Mushroom-Derived Compounds as Inhibitors of Advanced Glycation End-Products

Mushrooms like Inonotus obliquus and Ganoderma lucidum show significant pharmacological promise. This review analyzes fungi as sources of natural inhibitors against Advanced Glycation End-products (AGEs)—key drivers of diabetes and neurodegeneration. We highlight that extracts from Lignosus rhinocerus and Auricularia auricula exhibit antiglycation potency (IC50 as low as 0.001 mg/mL) superior to aminoguanidine.

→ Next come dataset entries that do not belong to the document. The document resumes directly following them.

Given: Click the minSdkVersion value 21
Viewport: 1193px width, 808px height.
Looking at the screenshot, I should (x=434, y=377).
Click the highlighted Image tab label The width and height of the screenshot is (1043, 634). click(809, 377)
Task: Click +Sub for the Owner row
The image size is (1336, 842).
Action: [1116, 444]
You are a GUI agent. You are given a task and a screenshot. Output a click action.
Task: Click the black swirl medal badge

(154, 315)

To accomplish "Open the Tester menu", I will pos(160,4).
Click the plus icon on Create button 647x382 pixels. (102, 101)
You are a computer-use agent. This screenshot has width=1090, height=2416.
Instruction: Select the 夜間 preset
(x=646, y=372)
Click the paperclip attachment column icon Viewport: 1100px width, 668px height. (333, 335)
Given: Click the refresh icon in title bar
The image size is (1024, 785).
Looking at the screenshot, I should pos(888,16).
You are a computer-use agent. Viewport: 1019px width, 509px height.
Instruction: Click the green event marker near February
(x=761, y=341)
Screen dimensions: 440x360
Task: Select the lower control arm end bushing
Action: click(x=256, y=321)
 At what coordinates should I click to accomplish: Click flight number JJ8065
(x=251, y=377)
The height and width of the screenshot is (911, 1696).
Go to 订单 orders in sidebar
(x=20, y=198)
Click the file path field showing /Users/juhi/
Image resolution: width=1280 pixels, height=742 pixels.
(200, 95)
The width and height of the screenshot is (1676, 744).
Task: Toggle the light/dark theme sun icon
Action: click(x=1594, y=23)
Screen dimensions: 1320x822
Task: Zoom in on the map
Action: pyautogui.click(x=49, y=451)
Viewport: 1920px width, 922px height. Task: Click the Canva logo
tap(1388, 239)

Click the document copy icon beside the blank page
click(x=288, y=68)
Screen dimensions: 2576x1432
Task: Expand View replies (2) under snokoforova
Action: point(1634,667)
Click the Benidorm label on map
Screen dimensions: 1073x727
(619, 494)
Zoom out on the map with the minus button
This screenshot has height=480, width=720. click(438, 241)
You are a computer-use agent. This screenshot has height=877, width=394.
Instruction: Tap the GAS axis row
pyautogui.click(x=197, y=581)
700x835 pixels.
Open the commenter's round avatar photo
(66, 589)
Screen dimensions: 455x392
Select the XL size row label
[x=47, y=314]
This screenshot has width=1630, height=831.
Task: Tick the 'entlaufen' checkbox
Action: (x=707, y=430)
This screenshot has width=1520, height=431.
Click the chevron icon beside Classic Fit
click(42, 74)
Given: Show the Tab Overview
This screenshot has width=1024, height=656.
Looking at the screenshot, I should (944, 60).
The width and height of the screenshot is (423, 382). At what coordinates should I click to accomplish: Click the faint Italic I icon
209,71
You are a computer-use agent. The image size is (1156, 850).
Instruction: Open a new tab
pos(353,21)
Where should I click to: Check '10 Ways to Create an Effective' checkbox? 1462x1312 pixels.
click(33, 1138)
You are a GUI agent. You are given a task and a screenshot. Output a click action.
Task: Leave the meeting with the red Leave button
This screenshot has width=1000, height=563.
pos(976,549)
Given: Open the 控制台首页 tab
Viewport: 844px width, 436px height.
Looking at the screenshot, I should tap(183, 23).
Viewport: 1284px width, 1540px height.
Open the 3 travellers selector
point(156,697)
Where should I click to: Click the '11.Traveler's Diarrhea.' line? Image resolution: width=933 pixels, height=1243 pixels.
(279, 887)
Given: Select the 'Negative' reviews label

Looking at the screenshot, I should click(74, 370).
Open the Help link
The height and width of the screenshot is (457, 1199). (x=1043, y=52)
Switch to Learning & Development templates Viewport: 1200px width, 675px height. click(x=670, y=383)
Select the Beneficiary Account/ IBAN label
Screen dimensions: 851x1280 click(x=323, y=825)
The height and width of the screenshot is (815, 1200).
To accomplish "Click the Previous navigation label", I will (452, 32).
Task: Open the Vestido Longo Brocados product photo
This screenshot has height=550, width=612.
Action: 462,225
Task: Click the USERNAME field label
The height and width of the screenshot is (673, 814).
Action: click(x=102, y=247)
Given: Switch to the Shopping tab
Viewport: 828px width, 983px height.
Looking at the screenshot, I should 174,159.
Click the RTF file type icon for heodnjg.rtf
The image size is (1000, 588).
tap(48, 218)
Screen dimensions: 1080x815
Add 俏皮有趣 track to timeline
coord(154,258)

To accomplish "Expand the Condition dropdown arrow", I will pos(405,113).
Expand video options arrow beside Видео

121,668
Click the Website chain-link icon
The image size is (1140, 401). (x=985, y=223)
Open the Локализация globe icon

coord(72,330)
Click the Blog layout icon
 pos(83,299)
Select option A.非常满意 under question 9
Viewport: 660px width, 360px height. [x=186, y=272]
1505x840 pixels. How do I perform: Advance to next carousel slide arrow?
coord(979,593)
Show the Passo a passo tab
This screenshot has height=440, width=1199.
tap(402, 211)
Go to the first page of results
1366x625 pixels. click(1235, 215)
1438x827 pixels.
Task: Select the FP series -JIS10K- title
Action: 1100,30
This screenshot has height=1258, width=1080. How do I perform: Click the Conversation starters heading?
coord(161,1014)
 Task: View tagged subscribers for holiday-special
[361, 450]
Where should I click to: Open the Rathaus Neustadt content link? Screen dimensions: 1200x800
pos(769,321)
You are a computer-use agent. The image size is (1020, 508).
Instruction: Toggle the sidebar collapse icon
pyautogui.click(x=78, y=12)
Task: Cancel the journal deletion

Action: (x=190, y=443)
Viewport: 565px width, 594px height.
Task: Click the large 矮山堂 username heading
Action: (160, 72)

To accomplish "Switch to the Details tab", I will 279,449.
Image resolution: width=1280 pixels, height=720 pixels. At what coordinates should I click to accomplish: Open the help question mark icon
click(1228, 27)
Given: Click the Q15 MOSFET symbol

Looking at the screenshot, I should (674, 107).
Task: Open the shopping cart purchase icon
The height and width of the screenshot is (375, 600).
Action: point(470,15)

Inhibitory effects are attributed to bioactive fractions including FYGL proteoglycans, uronic acid-rich polysaccharides, and fungal-specific metabolites like ergothioneine. These compounds act through multi-target mechanisms across the glycation cascade: competitive inhibition of Schiff base formation, trapping reactive dicarbonyls (e.g., methylglyoxal), transition metal chelation, and direct scavenging of reactive oxygen species (ROS). Furthermore, the review addresses the transition from in vitro potency to in vivo efficacy (RAGE pathway modulation), stability during food processing (UV-B irradiation), and critical safety issues regarding heavy metal bioaccumulation. Mushroom-derived inhibitors represent a sustainable therapeutic alternative to synthetic agents, offering broader protection against glycative stress. This synthesis provides a foundation for developing standardized mushroom-based nutraceuticals for managing AGE-related chronic disorders.